Tuesday
Jul. 13, 2010
the finger
the drivers of automobiles
have very little recourse or
originality.
when upset with
another
driver
they often give him the
FINGER.
I have seen two adult
men
florid of face
driving along
giving each other the
FINGER.
well, we all know what
this means, it's no
secret.
still, this gesture is
so overused it has
lost most of its
impact.
some of the men who give
the FINGER are captains of
industry, city councilmen,
insurance adjusters,
accountants and/or the just plain
unemployed.
no matter.
it is their favorite
response.
people will never admit
that they drive
badly.
the FINGER is their
reply.
I see grown men
FINGERING each other
throughout the day.
it gives me pause.
when I consider
the state of our cities,
the state of our states,
the state of our country,
I begin to
understand.
the FINGER is a mind-
set.
we are the FINGERERS.
we give it
to each other.
we give it coming and
going.
we don't know how
else to respond.
what a hell of a way
to not
live.
It's the birthday of the short-story writer Isaak Babel, (books by this author) born in Odessa, Ukraine (1894). He was the author of Tales of Odessa. In 1939, he was arrested by the Soviet secret police, and that following January, after a 20-minute trial, he was executed in Moscow.
It was Isaak Babel who said, "There is no iron that can enter the human heart with such stupefying effect, as a period placed at just the right moment."
It's the birthday of the poet John Clare, (books by this author) born in Nottinghamshire, England (1793). John Clare wrote about 3,500 poems, of which only 400 were published in his lifetime, and his great importance as an English poet has only become clear in the last few decades.
It's the birthday of Nigerian playwright Wole Soyinka, (books by this author) born in Abeokuta, Nigeria (1934). He's the first African to win the Nobel Prize in literature, which he was awarded in 1986.
His plays include A Dance of the Forests (1963), The Lion and the Jewel (1963), Rites of the Harmattan Solstice (produced 1966), Requiem for a Futurologist (1985), and The Beatification of Area Boy (1996).
He's been a professor at several British and American universities. And he has long been a pro-democracy activist in his native Nigeria, protesting military dictatorships time and time again. For this, he has spent a lot of time in exile and in prison. Once, just after he got out of jail, someone asked him why he — an aging man nearing 70 — kept doing stuff to get himself put in prison. Soyinka said: "My conviction simply is that power must always be defeated, that the struggle must always continue to defeat power. I don't go looking for fights. I'm really a very lazy person. I enjoy my peace and quiet. There's nothing I love better than just to sit quietly somewhere, you know, have a glass of wine, read a book, listen to music."

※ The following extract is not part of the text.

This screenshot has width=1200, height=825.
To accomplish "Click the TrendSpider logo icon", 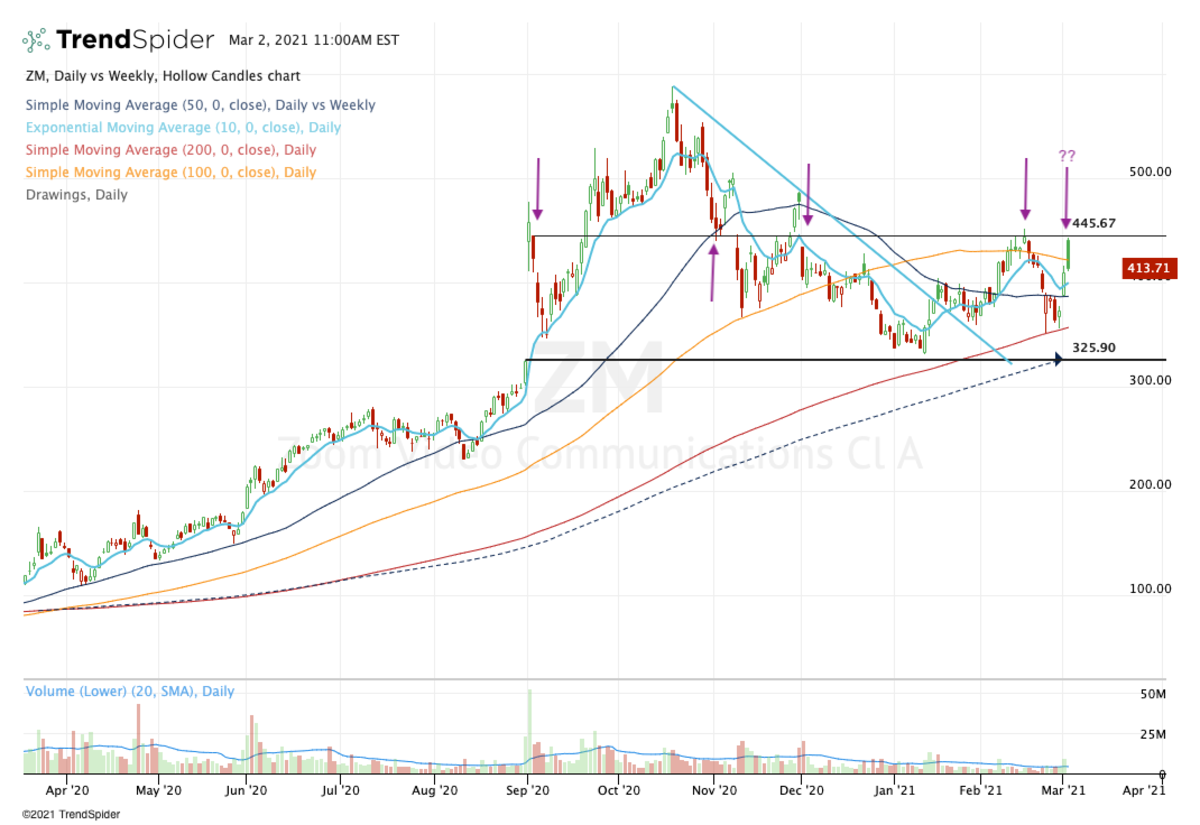I will (x=36, y=40).
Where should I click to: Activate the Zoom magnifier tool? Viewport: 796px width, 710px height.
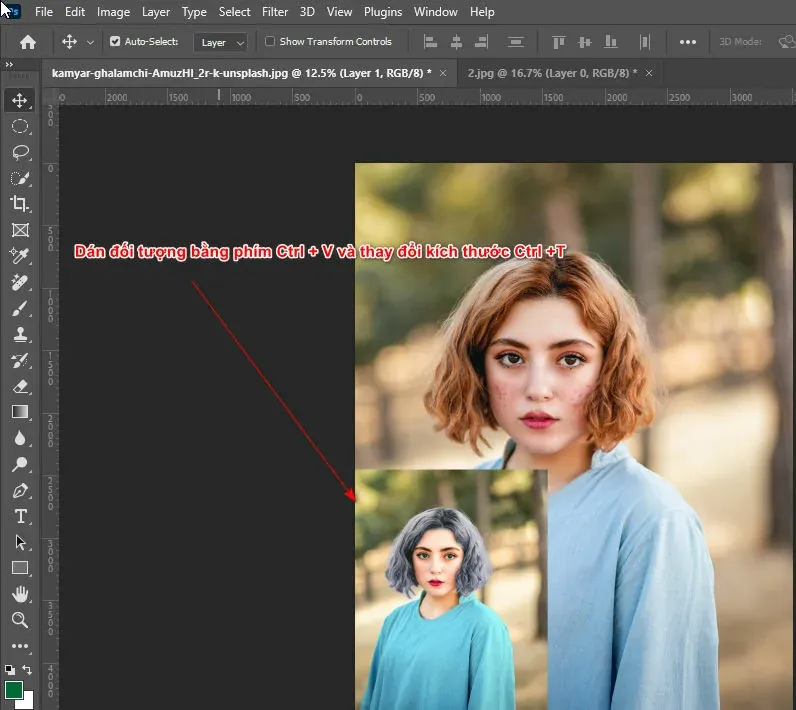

But just a few months after that interview — and almost two decades after becoming a Nobel Prize laureate — he led more anti-government protests. He was tear-gassed and arrested, though soon released.
His poetry collections include Poems from Prison (1969) and Mandela's Earth and Other Poems (1988). A few years ago, he published a memoir, You Must Set Forth at Dawn (2006).
He said, "The man dies in all who keep silent in the face of tyranny."
It's the 50th birthday of the most sued man in the history of the British legal system, Ian Hislop, (books by this author) born in Mumbles, Wales (1960). He's the editor of the satirical fortnightly Private Eye, which is the U.K.'s best-selling current affairs magazine.
When it first started in 1961, the magazine was mostly composed of silly jokes. While it still features a great many silly jokes, it has branched out to include investigative journalism, in-depth reports of government and financial scandal, good old-fashioned gossip, and a number of regular columns, serious and satirical. There's a book review section, a column on architecture called "Nooks and Corners," and a column called "Wikipedia Whispers," devoted to reports of famous people editing their own profiles to make themselves look better.
The Private Eye keeps a large legal defense fund set aside for fighting and paying out libel cases. After losing a famous libel suit brought by publishing mogul Robert Maxwell (born Ján Ludvík Hoch), Hislop proclaimed, "I've just given a fat cheque to a fat Czech."
Hislop once said: "Satire is the bringing to ridicule of vice, folly and humbug. All the negatives imply a set of positives. Certainly in this country, you only go round saying, 'That's wrong, that's corrupt' if you have some feeling that it should be better than that. People say, 'You satirists attack everything.' Well, we don't, actually. That's the whole point."